Monday, June 1, 2015

Entertaining Different Thoughts - A Message from the Rabbi

As promised in my last Rabbinic Message I am now going to discuss two books that I have been trying to get through in the last few weeks. But this is not a book review; it is really about an area of much greater importance: the issue of practical belief. So first, some opening reflections: The most recent Pew Research study on American Christianity (released just a few days ago) shows an almost 8% drop since 2007. Such a major shift is remarkable. Those self-identifying as no religion jumped from 16% to 23%. One could say that America is becoming more secular, and many could find some pleasure in that.

But what will take up the slack? I have always been very interested in such questions. I have always had the greatest difficulty with orthodoxy (which means “right thought”). How can one really KNOW for sure what is right thought versus, let us say, right action which can be seen, quantified, and measured? Attempts in Judaism to come up with dogma statements have always met with mixed results and less then universal acceptance. Judaism has always been much more an orthopraxy (right action) faith as are most Eastern faiths. Buddhism  is even clearer on this; every premise Buddha said must be tested to see if it is right.
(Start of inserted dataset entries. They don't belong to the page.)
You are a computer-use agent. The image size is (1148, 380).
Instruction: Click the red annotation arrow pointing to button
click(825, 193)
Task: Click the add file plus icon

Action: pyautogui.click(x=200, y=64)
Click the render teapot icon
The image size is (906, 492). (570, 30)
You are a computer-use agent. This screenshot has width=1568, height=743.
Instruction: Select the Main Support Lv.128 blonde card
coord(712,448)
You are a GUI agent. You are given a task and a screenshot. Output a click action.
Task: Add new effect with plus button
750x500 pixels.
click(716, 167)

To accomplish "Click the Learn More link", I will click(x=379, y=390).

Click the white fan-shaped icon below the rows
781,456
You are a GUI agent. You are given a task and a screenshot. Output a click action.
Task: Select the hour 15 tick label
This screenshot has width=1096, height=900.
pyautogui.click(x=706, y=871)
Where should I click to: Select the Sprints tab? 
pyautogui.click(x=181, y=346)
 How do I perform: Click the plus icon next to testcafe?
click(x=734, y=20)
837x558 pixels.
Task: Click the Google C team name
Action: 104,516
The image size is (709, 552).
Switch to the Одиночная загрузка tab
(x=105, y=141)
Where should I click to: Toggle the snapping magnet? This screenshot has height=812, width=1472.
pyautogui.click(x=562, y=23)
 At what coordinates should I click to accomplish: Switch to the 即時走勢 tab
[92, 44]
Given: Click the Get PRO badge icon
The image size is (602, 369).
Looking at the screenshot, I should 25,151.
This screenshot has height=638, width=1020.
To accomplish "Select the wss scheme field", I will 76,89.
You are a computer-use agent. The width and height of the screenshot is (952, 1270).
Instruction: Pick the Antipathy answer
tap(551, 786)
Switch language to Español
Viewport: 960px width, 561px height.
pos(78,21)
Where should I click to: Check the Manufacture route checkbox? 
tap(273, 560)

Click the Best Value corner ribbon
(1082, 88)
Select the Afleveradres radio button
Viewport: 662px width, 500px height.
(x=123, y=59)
So what does this have to do with the two books that I said I would discuss this month, Healing with God's Love by Rabbi Douglas Goldhammer and The Art of Kavana by Rabbi Alexander Seinfeld? Both are rather short (267 and 177 pages respectively). Even with a busy schedule, I should have plowed through both easily in my late-night reading schedule. Sheepishly, I have found BOTH rather daunting not because of length but due to the inconvenient questions they pose in their individual ways.

To the more troubling book, I have met and had Rabbi Goldhammer speak in my previous congregation. By the way, he is a Reform rabbi. Nothing he said or did at that time could have prepared me for this book. In many ways it has challenged me to look  into an area of my thought that I have really tried to avoid in my life: whether faith and prayer really can cause things to happen. I guess since adolescence, I have been a Doubting Thomas, thinking it would be nice if words could change anything, but rationally thinking that, at best, they were uplifting aphorisms. But what if the mind was more powerful than that and words uttered with REAL belief could reach Divinity?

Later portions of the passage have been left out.